The Events Corporation reported earnings of $2 per share last period. Its dividend payout ratio is 60% of earnings. What should an investor pay for this dividend-paying stock if earnings are projected to increase at 8% annually and the investor’s required rate of return is 10%
Answer-
Events Corporation details
Earnings = $ 2 / share
Dividend payout ratio = 60 % = 0.60
Dividend / share ( D(0) ) = $ 2 x 0.60 = $ 1.2
Earnings growth annually = 8 % = 0.08
V(0) = D(1) / ( r -g )
[ V(0) - value of stock today, D(1) - Dividend next year, r -
required rate of return, g -growth rate of dividends]
r = required rate of return = 10 % = 0.10
g = growth rate of dividends = 8 % = 0.08
V(0) = D (0) x ( 1 + 0.08 ) / ( 0.1 - 0.08) [ D(0) - $ 1.2 ]

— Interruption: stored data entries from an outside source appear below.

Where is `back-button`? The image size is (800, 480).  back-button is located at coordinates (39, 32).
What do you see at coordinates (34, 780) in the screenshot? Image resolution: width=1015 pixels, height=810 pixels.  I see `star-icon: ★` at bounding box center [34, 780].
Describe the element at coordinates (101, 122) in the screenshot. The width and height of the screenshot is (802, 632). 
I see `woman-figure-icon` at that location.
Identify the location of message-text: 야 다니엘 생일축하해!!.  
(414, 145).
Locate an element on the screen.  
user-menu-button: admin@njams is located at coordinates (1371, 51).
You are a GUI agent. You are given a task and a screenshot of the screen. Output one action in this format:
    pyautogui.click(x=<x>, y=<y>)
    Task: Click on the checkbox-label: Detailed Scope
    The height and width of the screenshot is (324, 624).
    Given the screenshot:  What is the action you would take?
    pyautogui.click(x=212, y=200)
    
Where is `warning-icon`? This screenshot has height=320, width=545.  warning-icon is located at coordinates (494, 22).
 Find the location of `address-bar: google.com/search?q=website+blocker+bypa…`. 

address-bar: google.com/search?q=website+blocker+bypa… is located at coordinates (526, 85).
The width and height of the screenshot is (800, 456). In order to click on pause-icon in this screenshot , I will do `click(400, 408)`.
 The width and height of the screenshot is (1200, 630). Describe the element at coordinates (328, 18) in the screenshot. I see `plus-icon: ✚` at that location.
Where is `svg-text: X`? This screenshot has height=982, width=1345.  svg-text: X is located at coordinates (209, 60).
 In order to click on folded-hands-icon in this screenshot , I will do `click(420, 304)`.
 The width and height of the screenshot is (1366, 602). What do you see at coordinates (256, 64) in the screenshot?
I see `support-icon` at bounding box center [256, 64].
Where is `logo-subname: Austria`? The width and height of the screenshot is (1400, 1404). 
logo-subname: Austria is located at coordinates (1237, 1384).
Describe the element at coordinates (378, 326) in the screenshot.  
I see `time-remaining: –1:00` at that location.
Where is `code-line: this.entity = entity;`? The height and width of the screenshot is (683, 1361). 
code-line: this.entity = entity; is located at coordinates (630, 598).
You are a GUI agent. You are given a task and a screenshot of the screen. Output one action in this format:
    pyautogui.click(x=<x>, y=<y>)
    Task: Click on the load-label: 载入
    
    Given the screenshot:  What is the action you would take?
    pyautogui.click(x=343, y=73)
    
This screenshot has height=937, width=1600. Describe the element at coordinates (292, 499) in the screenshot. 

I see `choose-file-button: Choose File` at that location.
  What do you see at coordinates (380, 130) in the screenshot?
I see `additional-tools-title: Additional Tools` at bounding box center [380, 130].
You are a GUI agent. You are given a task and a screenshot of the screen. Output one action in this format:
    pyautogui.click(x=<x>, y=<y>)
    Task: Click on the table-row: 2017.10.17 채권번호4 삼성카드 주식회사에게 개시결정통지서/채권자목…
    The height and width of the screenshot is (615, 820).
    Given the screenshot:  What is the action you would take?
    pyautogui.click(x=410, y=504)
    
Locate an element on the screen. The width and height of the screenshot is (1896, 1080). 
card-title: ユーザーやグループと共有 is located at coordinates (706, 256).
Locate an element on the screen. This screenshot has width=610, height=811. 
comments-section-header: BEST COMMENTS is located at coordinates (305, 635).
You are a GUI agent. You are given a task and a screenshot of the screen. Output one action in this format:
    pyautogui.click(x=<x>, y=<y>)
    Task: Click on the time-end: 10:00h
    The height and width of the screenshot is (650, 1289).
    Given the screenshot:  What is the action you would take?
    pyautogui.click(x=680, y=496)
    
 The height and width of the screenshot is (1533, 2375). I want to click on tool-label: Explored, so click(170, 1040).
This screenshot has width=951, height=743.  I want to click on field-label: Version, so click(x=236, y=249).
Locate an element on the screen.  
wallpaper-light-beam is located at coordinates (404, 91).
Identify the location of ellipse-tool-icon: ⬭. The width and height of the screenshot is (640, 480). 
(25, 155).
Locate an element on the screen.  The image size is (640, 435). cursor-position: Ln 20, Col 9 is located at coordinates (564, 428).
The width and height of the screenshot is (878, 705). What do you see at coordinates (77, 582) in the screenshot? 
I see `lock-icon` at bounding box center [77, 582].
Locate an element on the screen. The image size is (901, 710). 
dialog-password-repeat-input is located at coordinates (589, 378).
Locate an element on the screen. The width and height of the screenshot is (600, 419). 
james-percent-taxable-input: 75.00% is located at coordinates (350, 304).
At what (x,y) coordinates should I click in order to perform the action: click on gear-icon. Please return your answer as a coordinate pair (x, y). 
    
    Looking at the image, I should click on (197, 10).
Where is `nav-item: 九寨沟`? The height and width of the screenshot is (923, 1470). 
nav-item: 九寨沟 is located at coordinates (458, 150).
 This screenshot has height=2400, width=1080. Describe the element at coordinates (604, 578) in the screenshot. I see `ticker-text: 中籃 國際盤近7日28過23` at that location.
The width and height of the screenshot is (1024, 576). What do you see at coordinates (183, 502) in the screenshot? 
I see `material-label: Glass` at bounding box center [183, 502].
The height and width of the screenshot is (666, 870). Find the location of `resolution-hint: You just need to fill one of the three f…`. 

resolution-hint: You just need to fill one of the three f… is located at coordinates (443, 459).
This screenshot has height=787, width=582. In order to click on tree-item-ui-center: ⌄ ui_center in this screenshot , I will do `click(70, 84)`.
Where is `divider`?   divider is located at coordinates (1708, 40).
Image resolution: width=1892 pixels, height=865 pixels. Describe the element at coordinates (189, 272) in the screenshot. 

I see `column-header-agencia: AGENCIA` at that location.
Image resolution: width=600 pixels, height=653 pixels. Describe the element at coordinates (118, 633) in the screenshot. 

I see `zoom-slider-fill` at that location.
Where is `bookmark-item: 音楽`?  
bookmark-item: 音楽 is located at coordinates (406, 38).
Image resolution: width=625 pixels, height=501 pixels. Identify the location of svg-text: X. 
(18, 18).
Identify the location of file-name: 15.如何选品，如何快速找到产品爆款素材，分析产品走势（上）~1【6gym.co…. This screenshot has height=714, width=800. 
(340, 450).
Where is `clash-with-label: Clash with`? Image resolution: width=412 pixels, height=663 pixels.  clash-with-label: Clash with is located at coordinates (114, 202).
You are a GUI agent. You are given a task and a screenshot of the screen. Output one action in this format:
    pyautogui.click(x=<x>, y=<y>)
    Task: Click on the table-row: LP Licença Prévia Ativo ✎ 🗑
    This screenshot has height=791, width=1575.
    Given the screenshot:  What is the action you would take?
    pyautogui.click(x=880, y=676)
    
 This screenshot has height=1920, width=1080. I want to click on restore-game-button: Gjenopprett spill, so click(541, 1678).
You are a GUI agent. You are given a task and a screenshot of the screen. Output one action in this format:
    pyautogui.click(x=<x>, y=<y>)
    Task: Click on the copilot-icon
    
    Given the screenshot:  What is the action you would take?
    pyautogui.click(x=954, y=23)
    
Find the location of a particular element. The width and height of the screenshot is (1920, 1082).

[ Earnings are projected to grow at 8 % annually so the dvidends will also grow by 8 % annually as the dividends are proportinally 60 % of earnings ]
V(0) = $ 1.2 x ( 1.08) / ( 0.1 - 0.08)
V(0) = $ 1.296 / 0.02
V(0) = $ 64.8
Therefore the investor should pay $ 64.8 for the stock today.